Normalisers
Normalisers are the content transformation layer of Sercha. They convert raw bytes from connectors into structured documents ready for embedding and search.
What Normalisers Do
When a connector produces a raw document, the normaliser registry selects the appropriate normaliser based on MIME type and connector type. The normaliser then extracts text content and metadata, producing a document suitable for the embedding pipeline.
Core Responsibilities
| Responsibility | Description |
|---|---|
| Content extraction | Extract readable text from various file formats |
| Metadata preservation | Retain useful metadata from the original content |
| Format handling | Parse format-specific structures (PDF pages, HTML elements, Markdown sections) |
| Text cleaning | Remove formatting artifacts and non-searchable content |
Normaliser Registry
The normaliser registry maintains all registered normalisers and dispatches documents to the appropriate handler. Selection follows a priority-based system that allows specialised normalisers to take precedence over generic ones.
Selection Process
When a document arrives, the registry:
- Filters normalisers that support the document's MIME type
- Further filters by connector type if applicable
- Sorts remaining candidates by priority (highest first)

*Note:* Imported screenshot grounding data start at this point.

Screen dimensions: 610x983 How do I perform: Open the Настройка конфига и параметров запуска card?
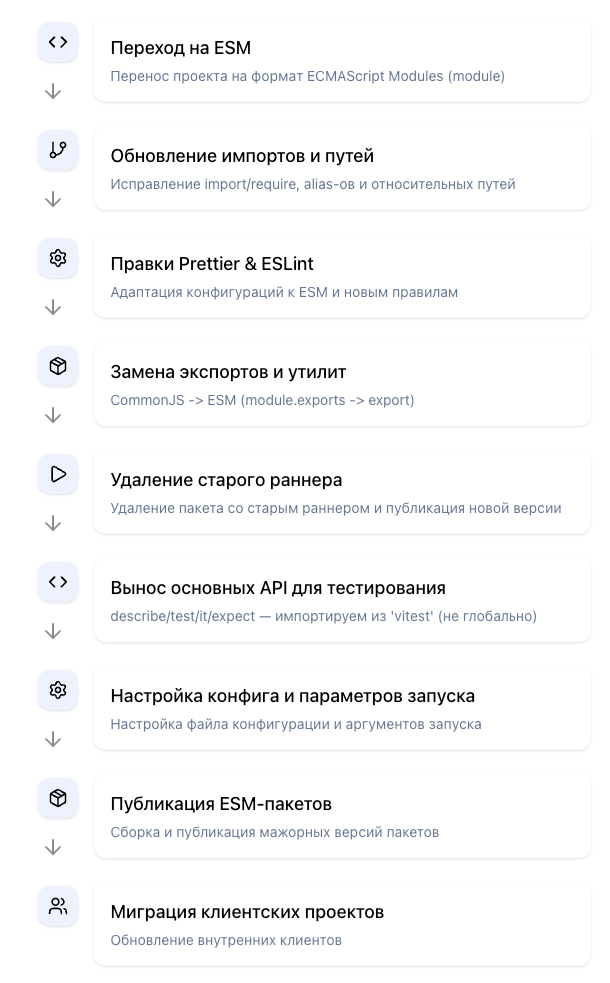(342, 708)
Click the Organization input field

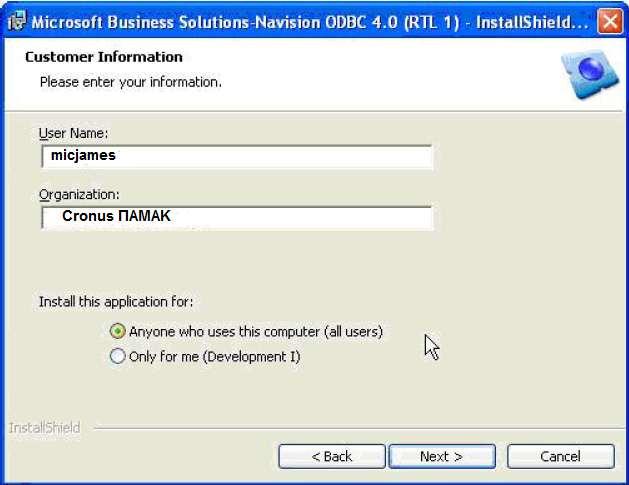point(237,217)
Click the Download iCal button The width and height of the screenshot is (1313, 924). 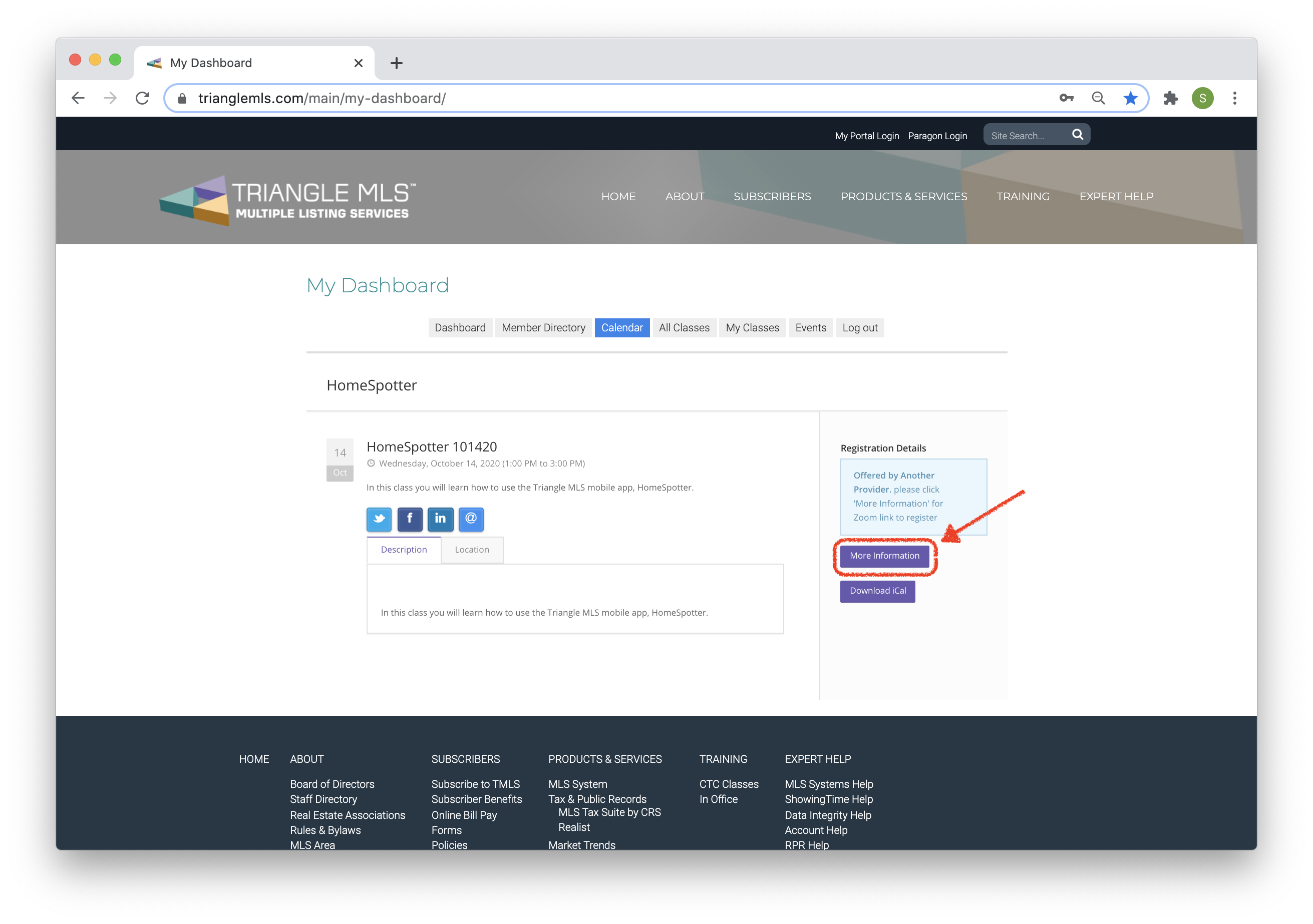pyautogui.click(x=877, y=591)
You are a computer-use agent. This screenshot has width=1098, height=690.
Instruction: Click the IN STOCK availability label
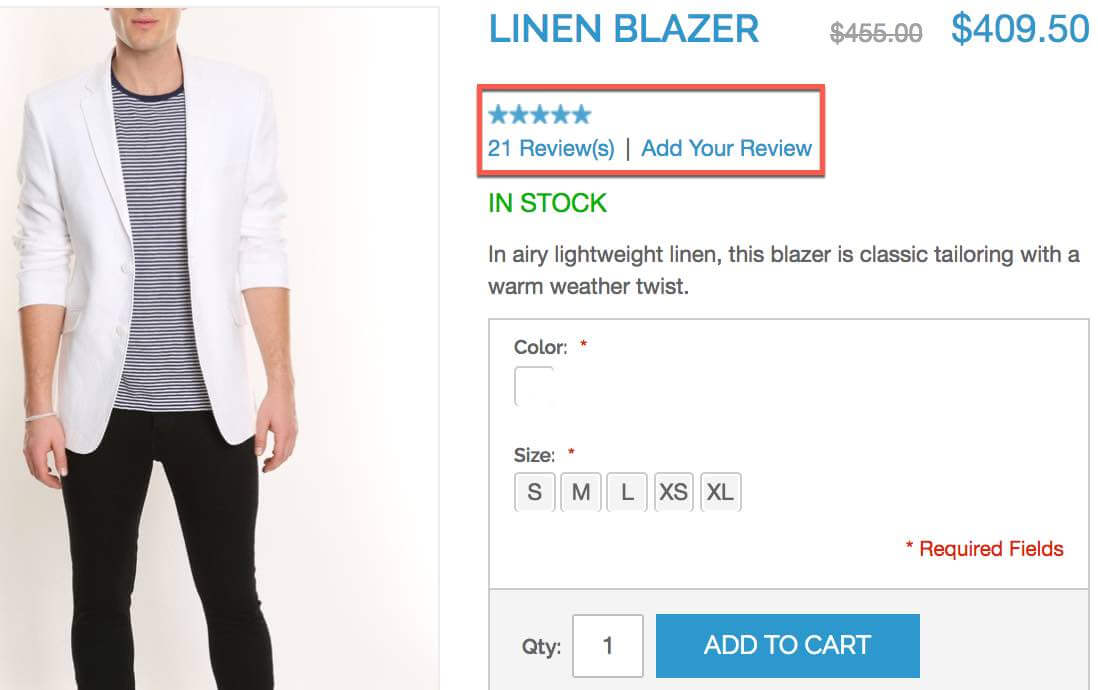pos(547,203)
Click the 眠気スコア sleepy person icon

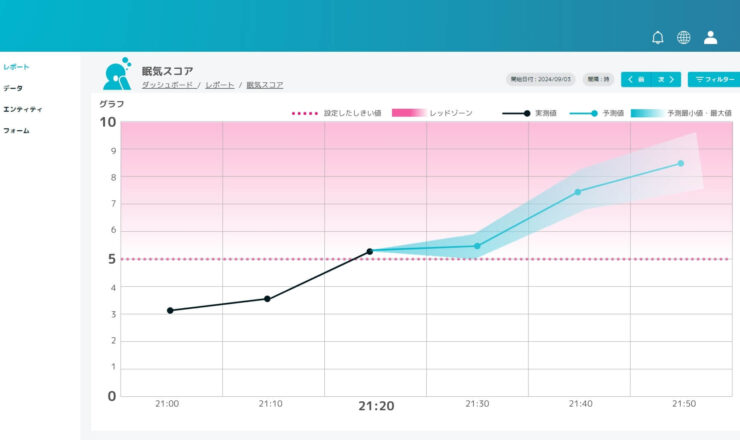point(117,74)
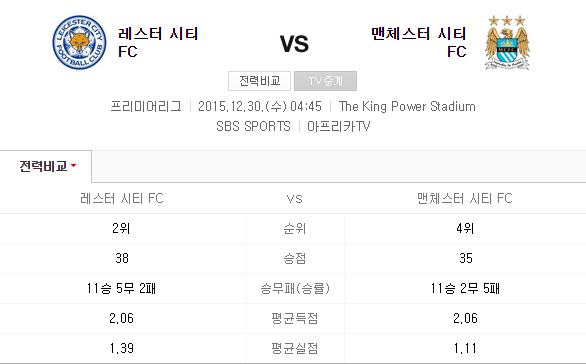Image resolution: width=586 pixels, height=364 pixels.
Task: Click the 순위 row label
Action: [x=294, y=228]
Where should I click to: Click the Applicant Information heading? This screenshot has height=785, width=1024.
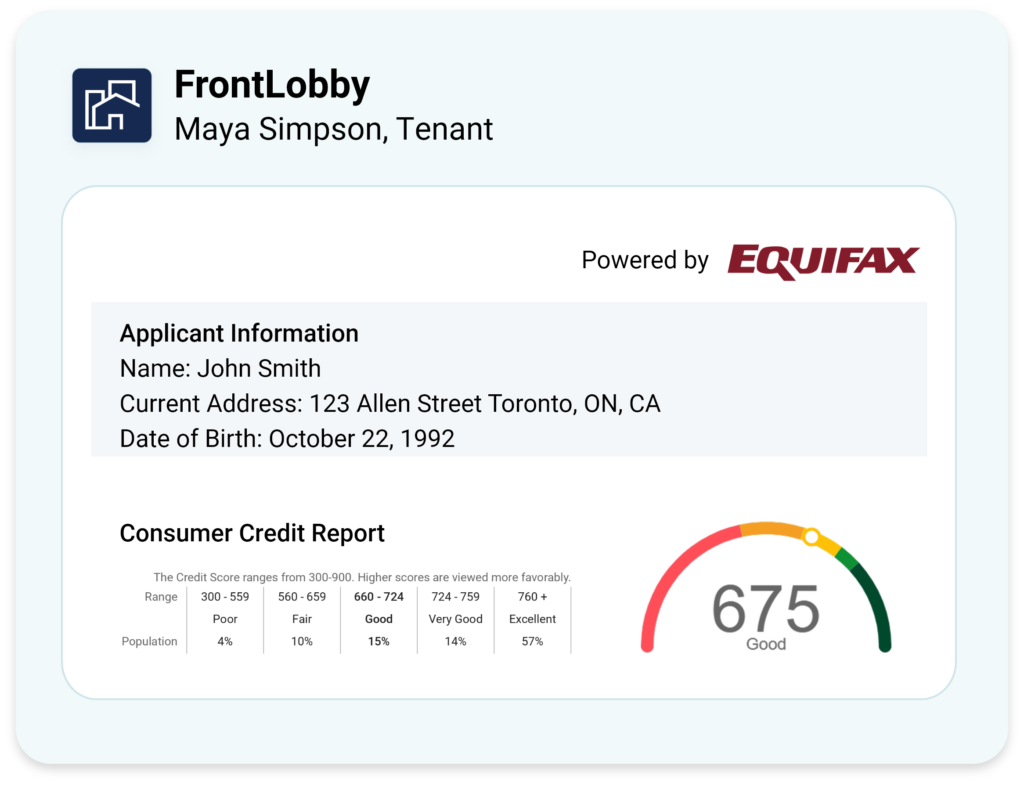(x=239, y=333)
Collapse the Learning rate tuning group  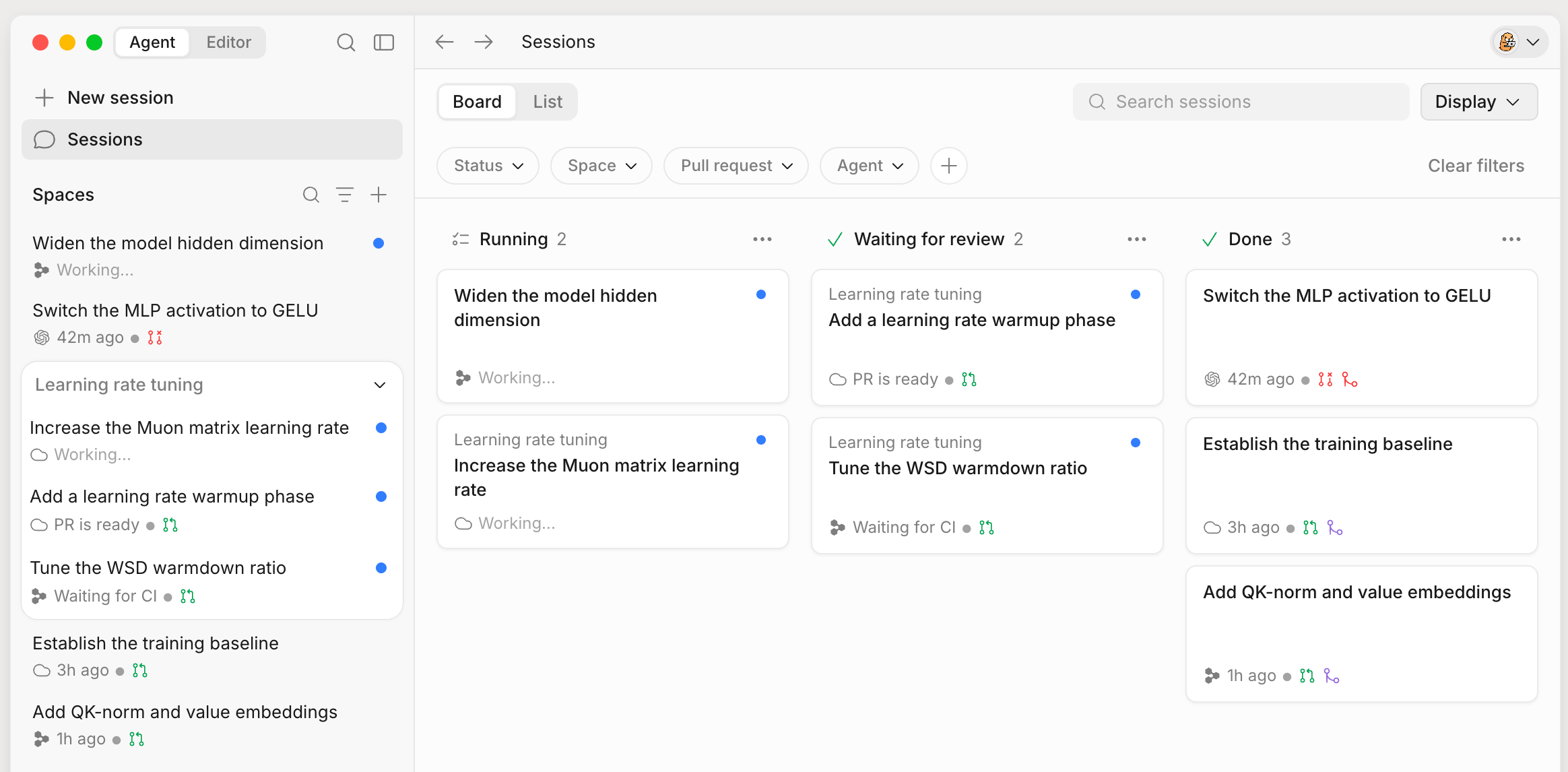380,385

- Selects the highest priority normaliser
- Invokes normalisation
Priority System
Normalisers declare a priority value that determines selection order when multiple normalisers match a document. Higher values indicate higher priority.
| Priority Range | Purpose | Examples |
|---|---|---|
| 90-100 | Connector-specific normalisers | GitHub issues, GitHub pull requests |
| 50-89 | Format-specific normalisers | Markdown, HTML, PDF |
| 1-9 | Fallback normalisers | Plain text catchall |
This system ensures that a GitHub issue (with its custom MIME type) is handled by the GitHub-specific normaliser rather than a generic JSON parser, whilst allowing plain text to act as a universal fallback.
Connector-Specific Normalisers
Some normalisers are designed for content from specific connectors. These normalisers declare which connector types they support, allowing them to handle custom content formats that only appear from certain sources.
| Normaliser | Connector | MIME Type | Purpose |
|---|---|---|---|
| GitHub Issue | GitHub | application/vnd.github.issue+json | Formats issue threads with comments |
| GitHub Pull Request | GitHub | application/vnd.github.pull+json | Formats PR threads with review comments |
Connector-specific normalisers receive the highest priority, ensuring they always handle their specialised content types.
Built-in Normalisers
Sercha includes normalisers for common document formats:
| Format | MIME Types | Priority | Description |
|---|---|---|---|
application/pdf | 70 | Extracts text from PDF documents | |
| Markdown | text/markdown | 50 | Preserves structure whilst extracting content |
| HTML | text/html | 50 | Strips tags, extracts text content |
message/rfc822 | 50 | Parses email headers and body | |
| Calendar | text/calendar | 50 | Extracts event details from ICS files |
| Office Documents | application/vnd.openxmlformats-* | 50 | Extracts text from DOCX and similar formats |
| Plain Text | text/* | 5 | Fallback for any text content |
Plain Text Fallback
The plain text normaliser acts as a universal fallback for text content. It matches a broad range of MIME types and has the lowest priority, ensuring it only handles documents when no specialised normaliser is available.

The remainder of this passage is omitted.